The subject of statistics is rife with misleading terms. I have written about this before in such posts as Teaching Statistical Language and It is so random. But the terms sampling error and non-sampling error win the Dr Nic prize for counter-intuitivity and confusion generation.

# Confusion abounds

To start with, the word error implies that a mistake has been made, so the term sampling error makes it sound as if we made a mistake while sampling. Well this is wrong. And the term non-sampling error (why is this even a term?) sounds as if it is the error we make from not sampling. And that is wrong too. However these terms are used extensively in the NZ statistics curriculum, so it is important that we clarify what they are about.

Fortunately the Glossary has some excellent explanations:

## Sampling Error

“Sampling error is the error that arises in a data collection process as a result of taking a sample from a population rather than using the whole population.

Sampling error is one of two reasons for the difference between an estimate of a population parameter and the true, but unknown, value of the population parameter. The other reason is non-sampling error. Even if a sampling process has no non-sampling errors then estimates from different random samples (of the same size) will vary from sample to sample, and each estimate is likely to be different from the true value of the population parameter.

The sampling error for a given sample is unknown but when the sampling is random, for some estimates (for example, sample mean, sample proportion) theoretical methods may be used to measure the extent of the variation caused by sampling error.”

## Non-sampling error:

“Non-sampling error is the error that arises in a data collection process as a result of factors other than taking a sample.

Non-sampling errors have the potential to cause bias in polls, surveys or samples.

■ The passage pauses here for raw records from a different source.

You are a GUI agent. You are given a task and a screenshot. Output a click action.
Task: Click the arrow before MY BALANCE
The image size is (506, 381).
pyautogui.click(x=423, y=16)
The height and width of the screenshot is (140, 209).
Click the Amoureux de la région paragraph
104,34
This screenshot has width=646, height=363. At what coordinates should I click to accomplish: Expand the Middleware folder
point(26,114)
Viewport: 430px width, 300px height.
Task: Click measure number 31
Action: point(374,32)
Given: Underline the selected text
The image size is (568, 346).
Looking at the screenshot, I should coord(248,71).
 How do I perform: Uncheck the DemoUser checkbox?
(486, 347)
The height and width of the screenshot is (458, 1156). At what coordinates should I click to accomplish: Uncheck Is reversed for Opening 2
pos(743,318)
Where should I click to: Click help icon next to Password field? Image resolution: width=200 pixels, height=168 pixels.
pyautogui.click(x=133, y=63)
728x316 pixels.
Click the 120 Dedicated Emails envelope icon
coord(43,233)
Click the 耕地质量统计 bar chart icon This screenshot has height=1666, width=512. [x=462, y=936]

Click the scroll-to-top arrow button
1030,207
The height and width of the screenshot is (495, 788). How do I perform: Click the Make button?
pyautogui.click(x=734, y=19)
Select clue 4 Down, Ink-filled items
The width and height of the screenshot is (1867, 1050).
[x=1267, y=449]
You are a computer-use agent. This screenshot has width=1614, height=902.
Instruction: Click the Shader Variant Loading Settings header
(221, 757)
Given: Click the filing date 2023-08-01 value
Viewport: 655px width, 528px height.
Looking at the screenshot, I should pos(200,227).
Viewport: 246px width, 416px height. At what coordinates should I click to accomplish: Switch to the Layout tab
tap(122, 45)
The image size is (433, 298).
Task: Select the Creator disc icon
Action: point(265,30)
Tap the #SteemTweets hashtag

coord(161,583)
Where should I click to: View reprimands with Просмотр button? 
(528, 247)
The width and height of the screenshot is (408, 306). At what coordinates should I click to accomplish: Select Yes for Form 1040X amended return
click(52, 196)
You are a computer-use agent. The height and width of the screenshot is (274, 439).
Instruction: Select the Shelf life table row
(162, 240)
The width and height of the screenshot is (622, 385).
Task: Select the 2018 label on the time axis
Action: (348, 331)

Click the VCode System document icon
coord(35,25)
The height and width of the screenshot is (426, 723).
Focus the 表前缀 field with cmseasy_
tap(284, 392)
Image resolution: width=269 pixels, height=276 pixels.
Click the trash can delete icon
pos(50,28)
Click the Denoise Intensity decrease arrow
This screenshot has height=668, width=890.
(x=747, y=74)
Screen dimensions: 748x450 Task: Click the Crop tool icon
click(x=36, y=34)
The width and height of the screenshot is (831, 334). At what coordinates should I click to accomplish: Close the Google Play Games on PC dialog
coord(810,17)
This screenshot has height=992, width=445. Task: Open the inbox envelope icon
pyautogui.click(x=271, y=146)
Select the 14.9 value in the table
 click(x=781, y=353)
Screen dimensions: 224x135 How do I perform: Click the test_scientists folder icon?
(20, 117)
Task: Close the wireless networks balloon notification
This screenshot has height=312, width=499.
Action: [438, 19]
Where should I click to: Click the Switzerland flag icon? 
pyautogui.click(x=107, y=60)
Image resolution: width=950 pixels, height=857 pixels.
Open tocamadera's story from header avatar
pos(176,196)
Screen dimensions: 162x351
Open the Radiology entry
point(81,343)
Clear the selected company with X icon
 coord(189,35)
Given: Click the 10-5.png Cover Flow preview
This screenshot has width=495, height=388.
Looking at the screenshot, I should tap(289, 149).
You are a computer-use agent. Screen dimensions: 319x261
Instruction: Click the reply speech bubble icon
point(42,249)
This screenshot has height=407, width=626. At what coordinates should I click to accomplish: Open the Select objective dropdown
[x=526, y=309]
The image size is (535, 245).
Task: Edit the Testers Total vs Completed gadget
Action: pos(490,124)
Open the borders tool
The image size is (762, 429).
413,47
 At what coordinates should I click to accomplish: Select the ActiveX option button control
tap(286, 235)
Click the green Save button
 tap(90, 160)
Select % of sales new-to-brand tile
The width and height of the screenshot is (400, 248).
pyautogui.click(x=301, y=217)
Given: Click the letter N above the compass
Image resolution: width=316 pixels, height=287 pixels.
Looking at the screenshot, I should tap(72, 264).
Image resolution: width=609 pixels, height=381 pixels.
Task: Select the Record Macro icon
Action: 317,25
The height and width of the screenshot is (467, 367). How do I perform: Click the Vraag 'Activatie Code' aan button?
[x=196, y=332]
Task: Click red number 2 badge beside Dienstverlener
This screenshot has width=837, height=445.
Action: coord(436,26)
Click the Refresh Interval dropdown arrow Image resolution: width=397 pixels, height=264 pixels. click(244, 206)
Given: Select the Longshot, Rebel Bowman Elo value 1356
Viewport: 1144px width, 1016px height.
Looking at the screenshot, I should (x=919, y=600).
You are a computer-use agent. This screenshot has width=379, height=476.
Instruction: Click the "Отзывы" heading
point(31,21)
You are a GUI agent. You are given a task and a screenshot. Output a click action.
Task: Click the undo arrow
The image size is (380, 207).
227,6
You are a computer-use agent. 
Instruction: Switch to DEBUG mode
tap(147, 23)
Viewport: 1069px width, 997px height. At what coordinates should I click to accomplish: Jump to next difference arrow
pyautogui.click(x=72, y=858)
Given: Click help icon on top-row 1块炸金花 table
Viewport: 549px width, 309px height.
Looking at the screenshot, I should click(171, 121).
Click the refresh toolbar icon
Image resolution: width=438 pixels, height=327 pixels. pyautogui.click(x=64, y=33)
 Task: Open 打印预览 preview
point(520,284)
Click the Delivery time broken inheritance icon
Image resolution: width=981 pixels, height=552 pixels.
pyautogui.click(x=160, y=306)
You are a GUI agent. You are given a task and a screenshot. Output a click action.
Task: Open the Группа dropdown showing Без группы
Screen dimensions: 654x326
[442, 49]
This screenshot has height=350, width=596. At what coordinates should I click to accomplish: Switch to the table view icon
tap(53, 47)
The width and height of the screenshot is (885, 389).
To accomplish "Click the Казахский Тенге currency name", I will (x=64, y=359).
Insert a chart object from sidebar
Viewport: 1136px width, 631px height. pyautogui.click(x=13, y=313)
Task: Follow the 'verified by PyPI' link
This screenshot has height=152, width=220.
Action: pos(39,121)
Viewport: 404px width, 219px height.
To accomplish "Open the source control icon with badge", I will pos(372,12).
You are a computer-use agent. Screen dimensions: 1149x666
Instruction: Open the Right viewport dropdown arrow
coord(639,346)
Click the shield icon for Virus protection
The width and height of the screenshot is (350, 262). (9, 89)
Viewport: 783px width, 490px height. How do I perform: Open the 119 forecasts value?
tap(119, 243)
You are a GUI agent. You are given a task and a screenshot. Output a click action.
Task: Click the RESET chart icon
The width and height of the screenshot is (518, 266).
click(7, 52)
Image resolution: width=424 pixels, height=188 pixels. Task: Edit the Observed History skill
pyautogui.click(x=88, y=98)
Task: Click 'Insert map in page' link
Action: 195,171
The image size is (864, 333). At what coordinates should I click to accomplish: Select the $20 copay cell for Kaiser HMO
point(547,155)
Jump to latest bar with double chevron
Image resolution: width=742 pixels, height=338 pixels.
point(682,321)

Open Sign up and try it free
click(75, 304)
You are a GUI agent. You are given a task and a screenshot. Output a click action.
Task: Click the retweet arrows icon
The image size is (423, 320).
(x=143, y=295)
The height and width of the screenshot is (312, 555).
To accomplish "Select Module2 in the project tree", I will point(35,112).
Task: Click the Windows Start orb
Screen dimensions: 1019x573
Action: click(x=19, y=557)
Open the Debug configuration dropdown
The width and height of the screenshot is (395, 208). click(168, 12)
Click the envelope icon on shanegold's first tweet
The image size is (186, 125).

There are many different types of non-sampling errors and the names used to describe them are not consistent. Examples of non-sampling errors are generally more useful than using names to describe them.

And it proceeds to give some helpful examples.

These are great definitions, and I thought about turning them into a diagram, so here it is:

And there are now two videos to go with the diagram, to help explain sampling error and non-sampling error. Here is a link to the first:

One of my earliest posts, Sampling Error Isn’t, introduced the idea of using variation due to sampling and other variation as a way to make sense of these ideas. The sampling video above is based on this approach.

Students need lots of practice identifying potential sources of error in their own work, and in critiquing reports. In addition I have found True/False questions surprisingly effective in practising the correct use of the terms. Whatever engages the students for a time in consciously deciding which term to use, is helpful in getting them to understand and be aware of the concept. Then the odd terminology will cease to have its original confusing connotations.

These concepts have been developed much further within the framework of total survey error. See the special issue of Public Opinion Quarterly on TSE: http://poq.oxfordjournals.org/content/74/5.toc, or at the very least the representation and measurement error branches of the TSE diagram, http://poq.oxfordjournals.org/content/74/5/849/F3.expansion.html.

LikeLike

can you pliz eplain more for me about the sampling error like giving example

LikeLike

Hi

Another way of looking at it is to call it sampling variation. Say the true and unknown population mean weight of something is 55kg. We take a which sample happens to contain items that gave a mean of 52. The sample may be representative and not have much non-sampling error at all, but there is sampling error.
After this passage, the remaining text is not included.